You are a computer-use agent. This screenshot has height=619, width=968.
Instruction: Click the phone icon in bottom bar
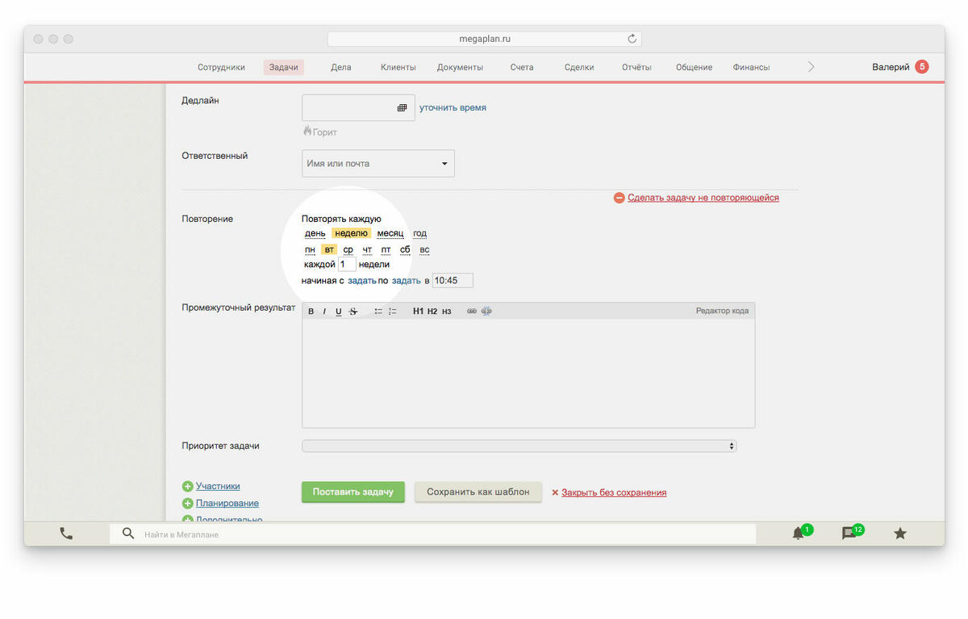click(x=66, y=533)
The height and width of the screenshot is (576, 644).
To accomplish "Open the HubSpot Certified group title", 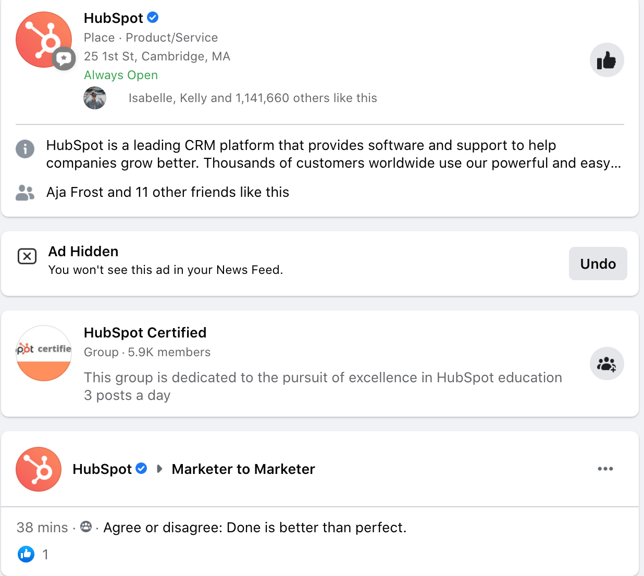I will pyautogui.click(x=145, y=333).
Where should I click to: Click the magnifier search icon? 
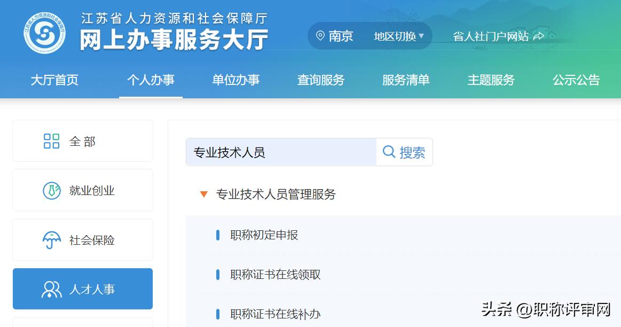388,152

_WHAT YOU WILL DO_. Only the lines from the one containing "Where should I" through the end of the records above should be retyped, exactly as they stand, with any pictures left out.

_RESPONSE AREA_.
Where should I click to: Click the magnifier search icon? 
388,152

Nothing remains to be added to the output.